Given data:
══════════════════════════════

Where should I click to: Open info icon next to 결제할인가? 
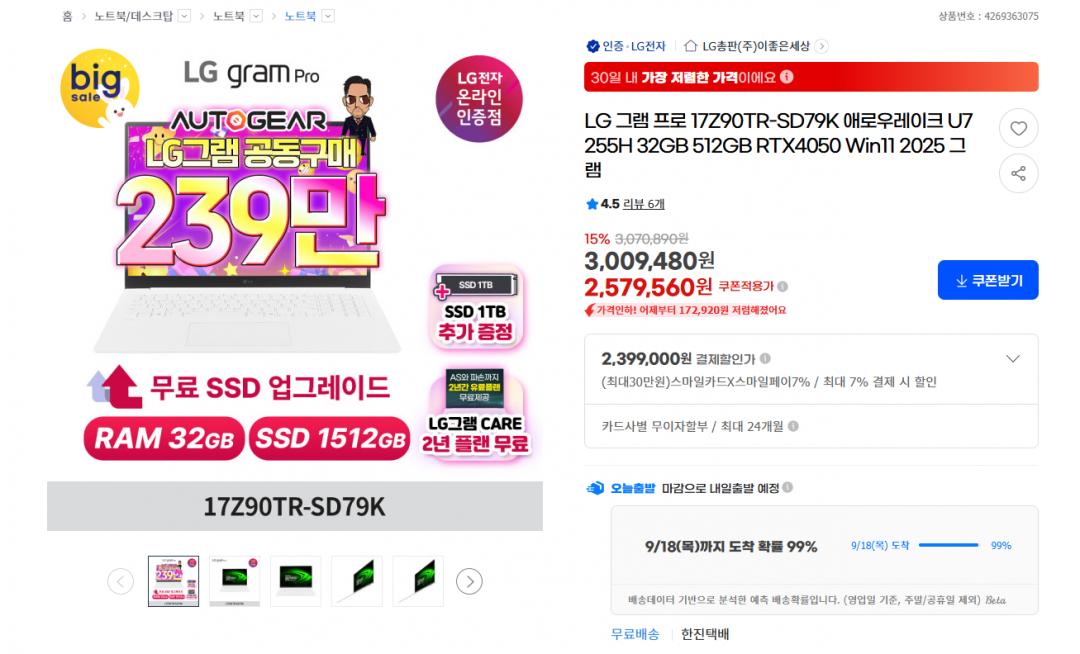(765, 359)
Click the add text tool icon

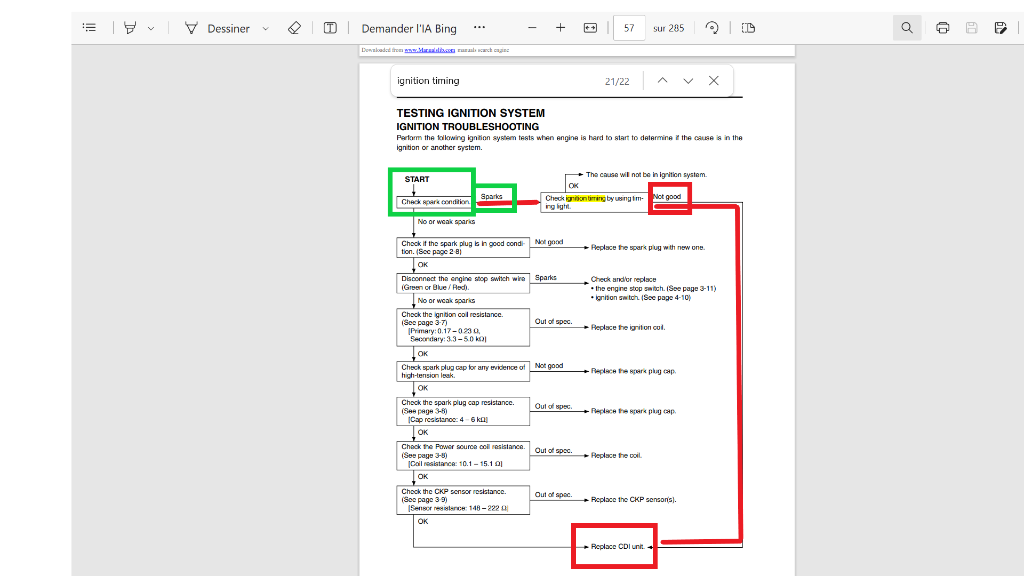tap(330, 28)
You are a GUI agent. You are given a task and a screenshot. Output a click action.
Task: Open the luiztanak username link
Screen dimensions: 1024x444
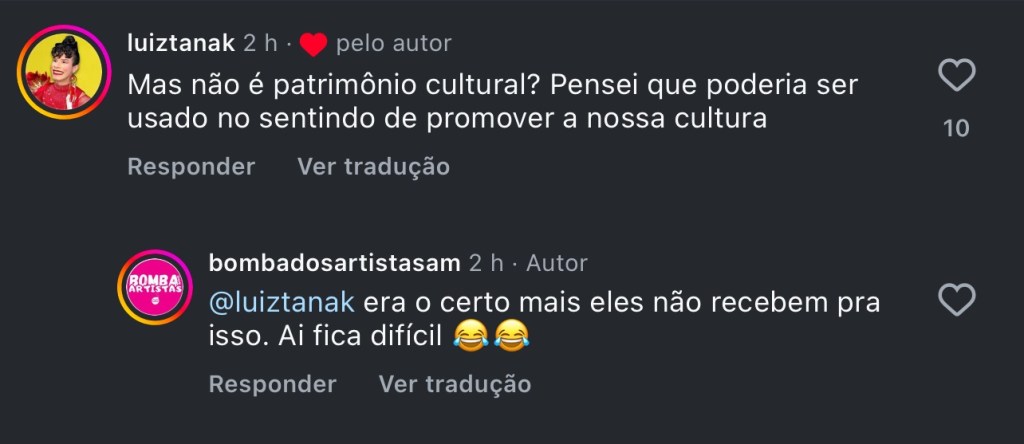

══════════════════════════════

Pictures excluded, return exactly the lines from the one with "Click the add text tool icon" through the final line of the entries above, both included.

Result for this exercise:
Click the add text tool icon

tap(330, 28)
You are a GUI agent. You are given a task and a screenshot. Output a click action.
Task: Open the luiztanak username link
Screen dimensions: 1024x444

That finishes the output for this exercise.